Verbesserungen bei der Wahrung der Menschenrechte und der Rechtsstaatlichkeit in der Türkei seit dem Ministertreffen im Sommer 2018

Welche konkreten Verbesserungen gibt es nach Kenntnis der Bundesregierung in der Türkei (zum Beispiel bei Rechtsstaatlichkeit, Grundrechten, Meinungsfreiheit, im Vorgehen gegen Journalistinnen und Journalisten, Akademikerinnen und Akademiker, Menschenrechtlerinnen und Menschenrechtler, Oppositionspolitikerinnen und Oppositionspolitiker und Nutzerinnen und Nutzer sozialer Medien) seit dem Ministertreffen im Sommer 2018, bei dem offiziell beschlossen worden war, vorerst keine Verhandlungen über den Ausbau der Zollunion aufzunehmen – da sich die Türkei weiter von der Europäischen Union wegbewegt hat (www.augsburger-allgemeine.de/politik/EU-lockt-Tuerkei-mit-Zollunion-id59384106.html) –, die nach ihrer Kenntnis rechtfertigen, dass die EU auf dem Gipfel des Europäischen Rates am 25. März 2021 die Beziehungen zur Türkei schrittweise wieder ausbauen und sogar mit den Vorbereitungen für eine Ausweitung der Zollunion beginnen will, und sieht die Bundesregierung nach ihrer Kenntnis vor dem Hintergrund von Drohungen der Türkei – zum Beispiel gegenüber Griechenland, Zypern und Israel – bezüglich der Verlegung des Unterwasser-Stromkabels „EuroAsia Interconnector“, das angeblich durch die Ausschließliche Wirtschaftszone (AWZ) der Türkei führe (www.rnd.de/politik/tuerkei-blockiert-eu-energieprojekt-immittelmeer-3MH7J467GZD6LBOYWOH7MMTKPU.html), bald erneut das Bohrschiff „Yavuz“ ins östliche Mittelmeer zu entsenden (www.rnd.de/politik/eu-und-die-tuerkeiauf-der-suche-nach-der-positiven-agendaQRI3N3ZLBREFTKWIRU6QGARGCY.html) bzw. durch Überfliegen bewohnter griechischer Inseln durch türkische Kampfjets (dpa vom 5. April 2021), Zeichen der Entspannung im Mittelmeer?
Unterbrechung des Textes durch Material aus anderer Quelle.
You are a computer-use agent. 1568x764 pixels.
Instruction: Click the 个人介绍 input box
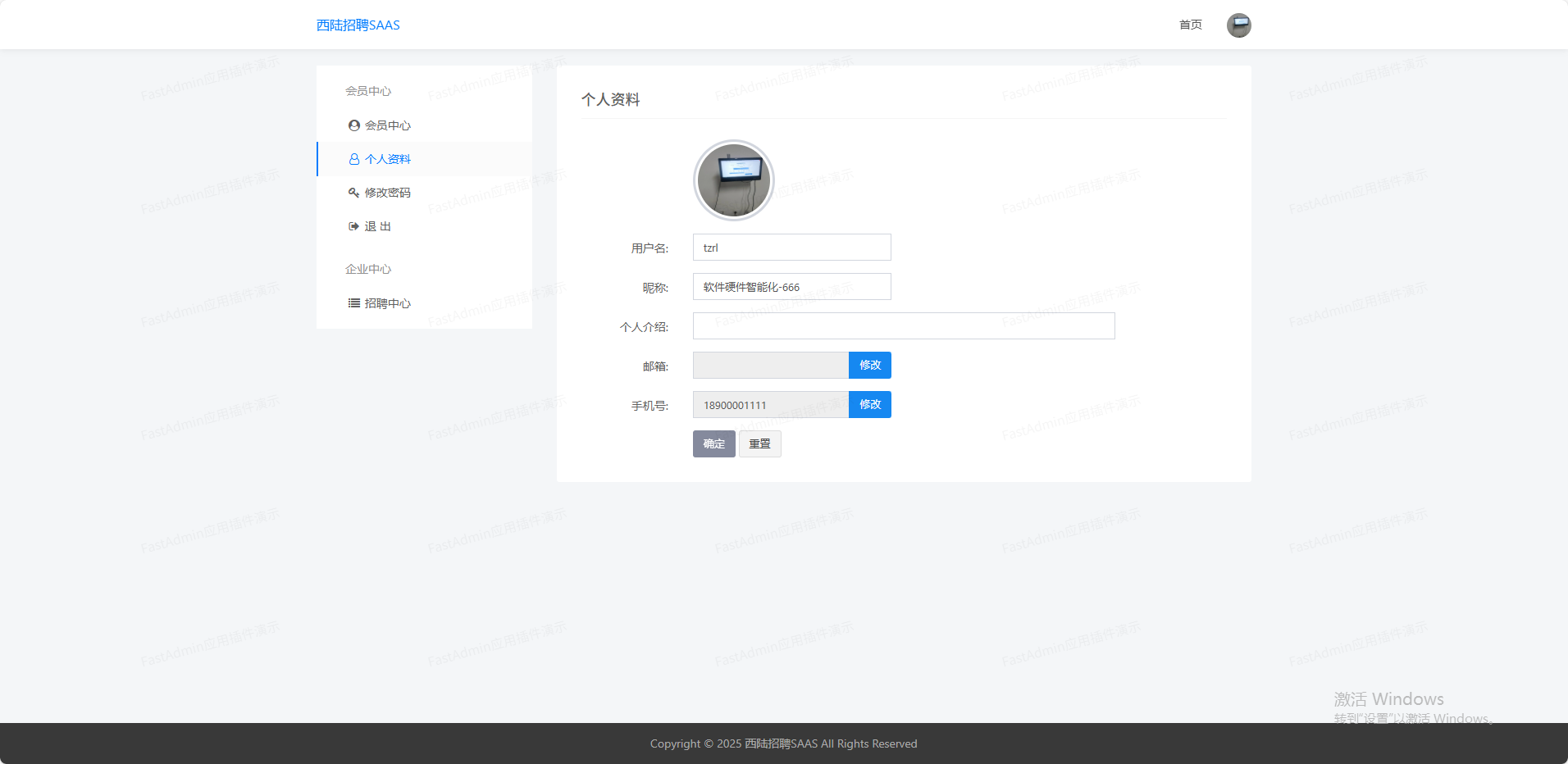click(903, 326)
Antwort des Staatsministers Niels Annen auf die Frage der Abgeordneten Sevim Dağdelen (DIE LINKE):

Der Europäische Rat hat in seiner Erklärung vom 25. März 2021 den ausgewogenen Ansatz der Außenpolitik der Europäischen Union (EU) gegenüber der Türkei weiterentwickelt und konkrete Gesprächsangebote unter bestimmten Bedingungen unterbreitet. In Hinblick auf die Zollunion ist das Ziel dabei zunächst eine vollständige Umsetzung des bestehenden Abkommens.
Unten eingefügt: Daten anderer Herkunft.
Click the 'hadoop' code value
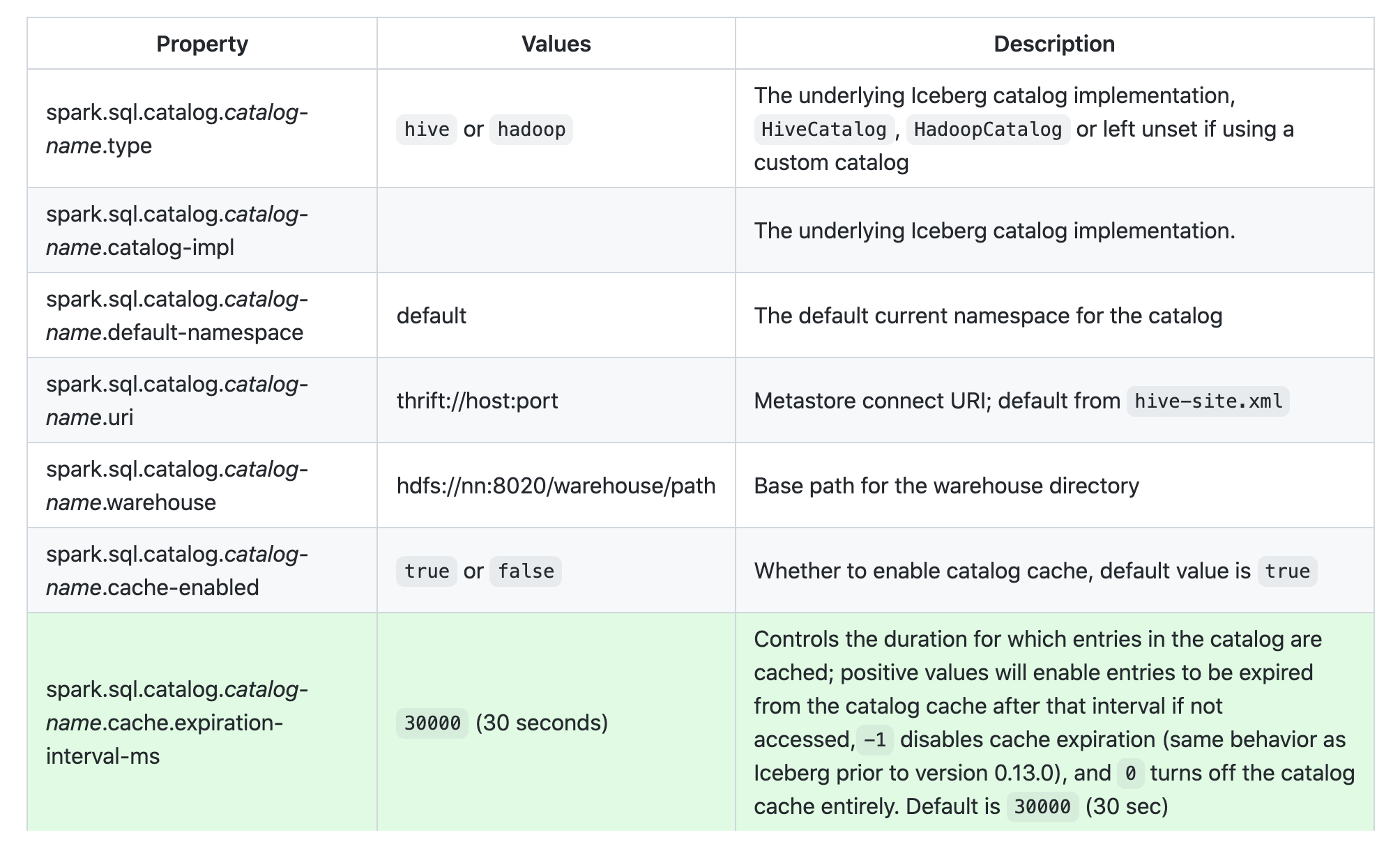1400x860 pixels. coord(531,130)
Darüber hinaus soll die Wiederaufnahme von derzeit ruhenden hochrangigen Dialogformaten in bestimmten Bereichen von gemeinsamem Interesse, wie Gesundheit, Klimaschutz, Terrorismusbekämpfung und regionalen Fragen, vorbereitet werden. Die Vorschläge sind an konkrete Voraussetzungen geknüpft:

So muss die Türkei insbesondere von erneuten Provokationen oder einseitigen Maßnahmen im östlichen Mittelmeer absehen, die gegen das Völkerrecht verstoßen. Andernfalls ist die EU weiterhin entschlossen, die ihr zur Verfügung stehenden Instrumente, einschließlich Sanktionen, einzusetzen.

Nach Kenntnis der Bundesregierung befinden sich derzeit keine türkischen Bohr- oder Explorationsschiffe in umstrittenen Gewässern. Die Bundesregierung begrüßt auch die Wiederaufnahme direkter griechisch-türkischer Sondierungsgespräche und den morgigen Besuch des griechischen Außenministers Dendias in Ankara als Bemühungen um konstruktiven Dialog.

Der Europäische Rat hat am 25. März auch die jüngsten Rückschritte bei Rechtsstaatlichkeit und Grundrechten klar benannt und betont, dass diese Themen weiterhin integraler Bestandteil des Dialogs mit der Türkei bleiben werden.

Diese Botschaft haben auch die Präsidentin der EUKommission von der Leyen und Ratspräsident Michel bei ihrem Gespräch mit Präsident Erdogan am 6. April erneuert.

Dabei wurde dem türkischen Staatspräsidenten verdeutlicht, dass die Dialogagenda mit der EU nicht nur an Provokationen im östlichen Mittelmeer, sondern auch an weiteren Fehlentwicklungen bei Menschenrechten und Rechtsstaatlichkeit scheitern kann.